I love fancy machine learning algorithms as much as anyone. But sometimes, you just need to count things. And Python’s built-in data structures make this really easy. Let’s say we have a list of strings:

things = [
    "a",
    "a", "b",
    "a", "b", "c",
    "a", "b", "c", "d",
]

With a list like this, you might care about a few different counts. What’s the count of all items? What’s the count of unique items? How many instances are there of <some value>? How many instances are there of all unique values?

We can answer these questions easily and efficiently with lists, sets and dictionaries. Being very comfortable with these objects is important for writing good Python code. With that said, let’s find all our counts.

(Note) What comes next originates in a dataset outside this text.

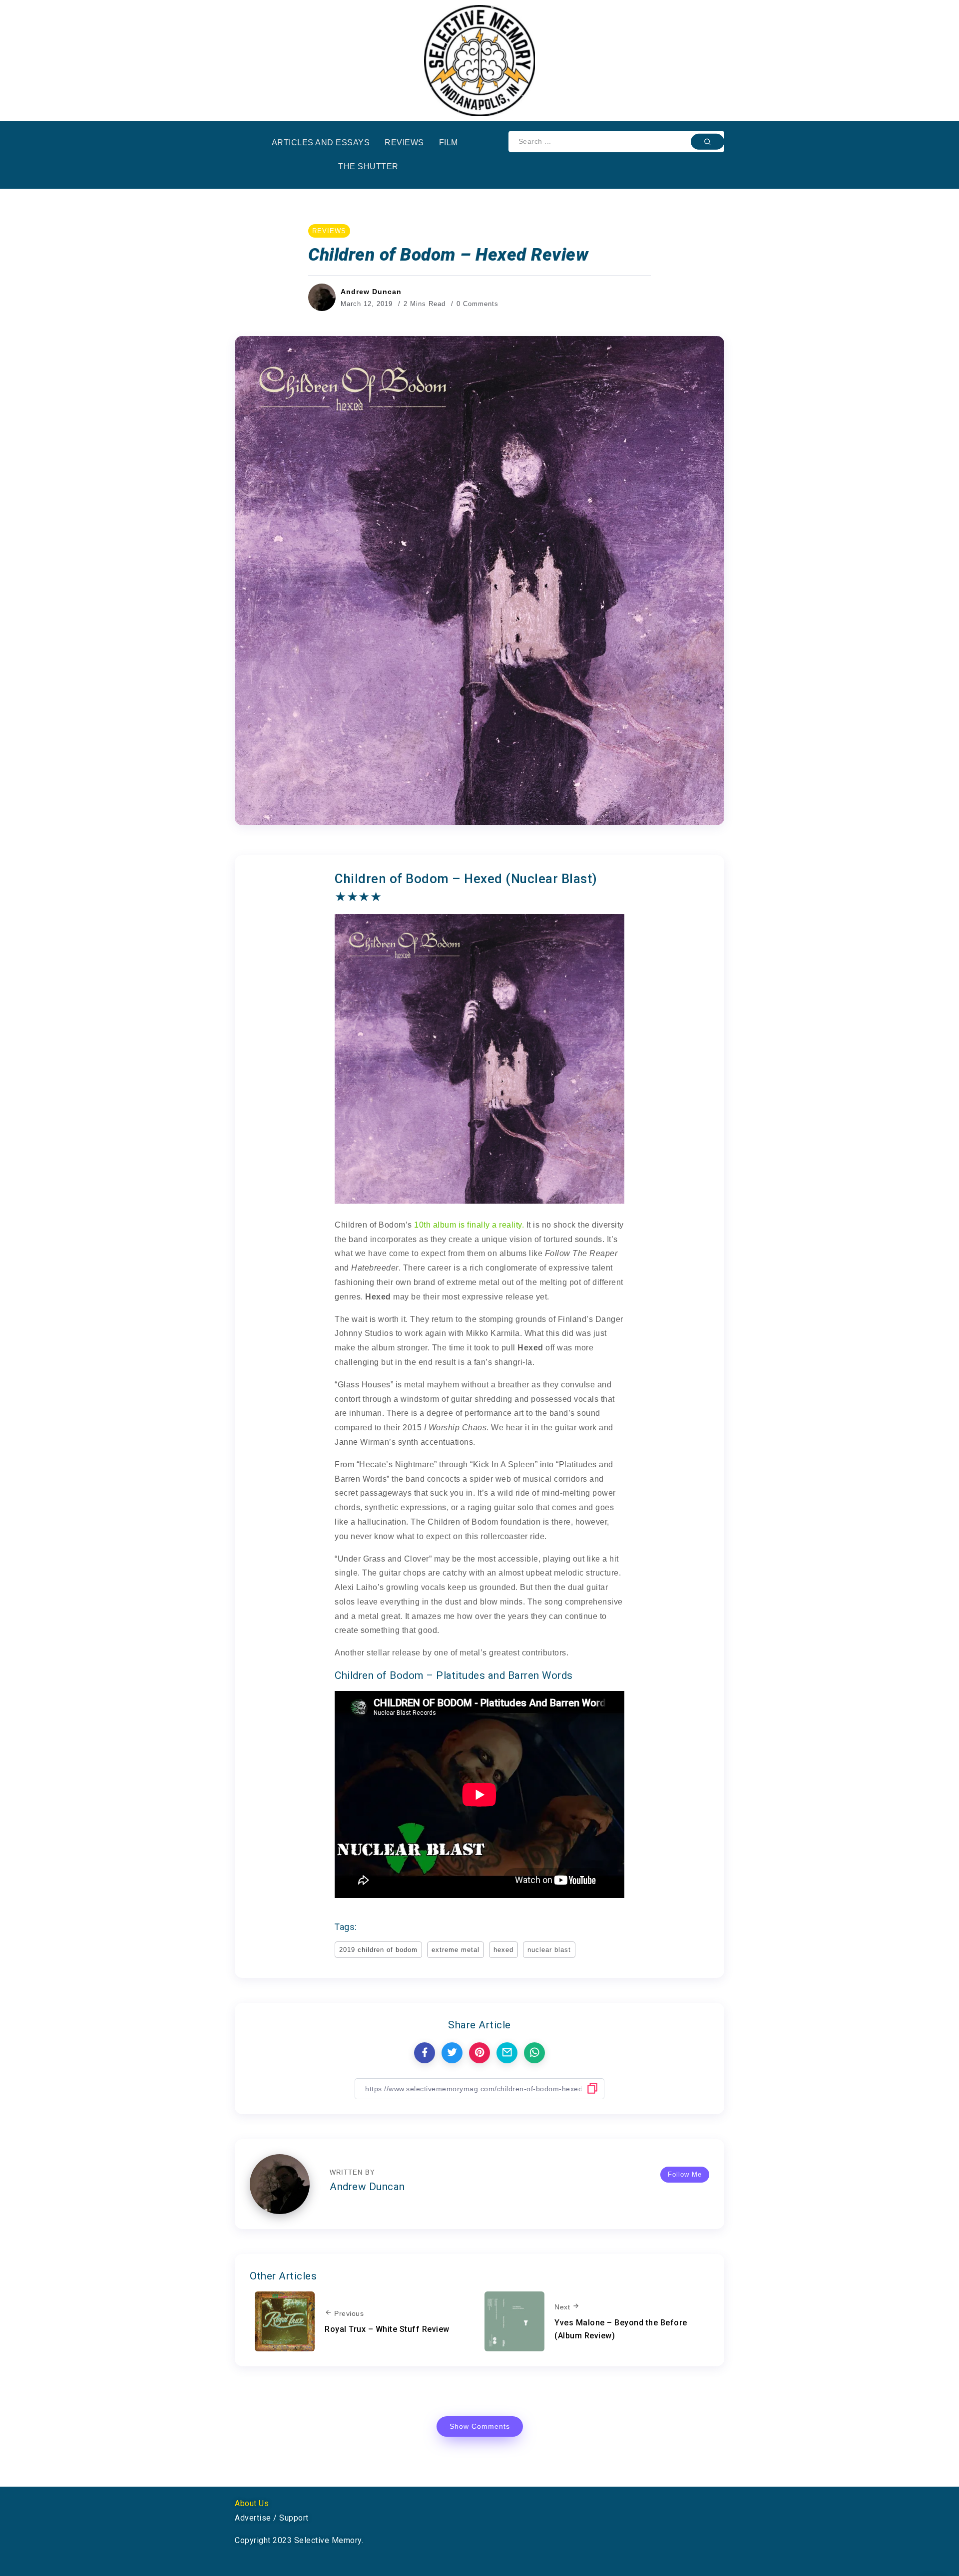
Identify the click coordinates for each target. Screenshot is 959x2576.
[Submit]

Count all values in a list

We’ll start with an easy one:

len(things)

# Expected result
# 10

The len() function works for built-in Python data structures, but it also works with any class that implements the __len__() method. For example, calling len() on a NumPy array returns the size of the first dimension.

Count unique values in a list

How many unique values are there in a list? Answer this question by first creating a unique collection of values (that is, a set). Then call len() on the set:

len(set(things))

# Expected result
# 4

One thing to point out here is that things doesn’t have to be a list of strings for this to work. In Python, you can put any hashable object into a set. By default, this includes simple data types, but you can implement the __eq__() and __hash__() methods that handle object equality and object hashes (respectively) in order to make any object hashable.

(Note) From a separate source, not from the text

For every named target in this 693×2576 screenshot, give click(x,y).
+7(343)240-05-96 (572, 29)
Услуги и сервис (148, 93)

Count instances of a specific value

How many instances of "a" are there in the list? You can find out with the .count() method:

things.count("a")

# Expected result
# 4

Convenient!

Count instances of all unique values

OK, but what if we want to count the number of instances of all unique values? If you use Pandas or SQL, you will probably recognize this as a group by operation. Indeed, Python comes with a itertools.groupby() function that does exactly this. But it’s a bit of a pain because you have to sort your list before passing it in. And if you forget to sort your list, you don’t get an error, you just get the wrong result.

Instead, let’s go back to our trusty friend the set. If we loop through all the unique values (the set of values) then we can call the .count() method with each one. That will tell us what we need to know:

for value in set(things):
    print(value, things.count(value))

# Expected result
# a 4
# c 2
# b 3
# d 1

This is easy and efficient.

One other cool trick

One other thing to mention is that if you want to know all of these counts for a list, you should consider creating a dictionary of value counts first. You can use a collections.defaultdict for this, but you can also create it in a one-liner with dictionary comprehension:

counts = {value: things.count(value) for value in things}

counts

# Expected result
# {'a': 4, 'b': 3, 'c': 2, 'd': 1}

Now we have the count of all unique values. But you can also get all the other counts that we discussed above:

# Count all values in the list
sum(counts.values())

# Expected result
# 10

# Count unique values in the list
len(counts.keys())

# Expected result
# 4

# Count instances of a specific value
counts["a"]

# Expected result
# 4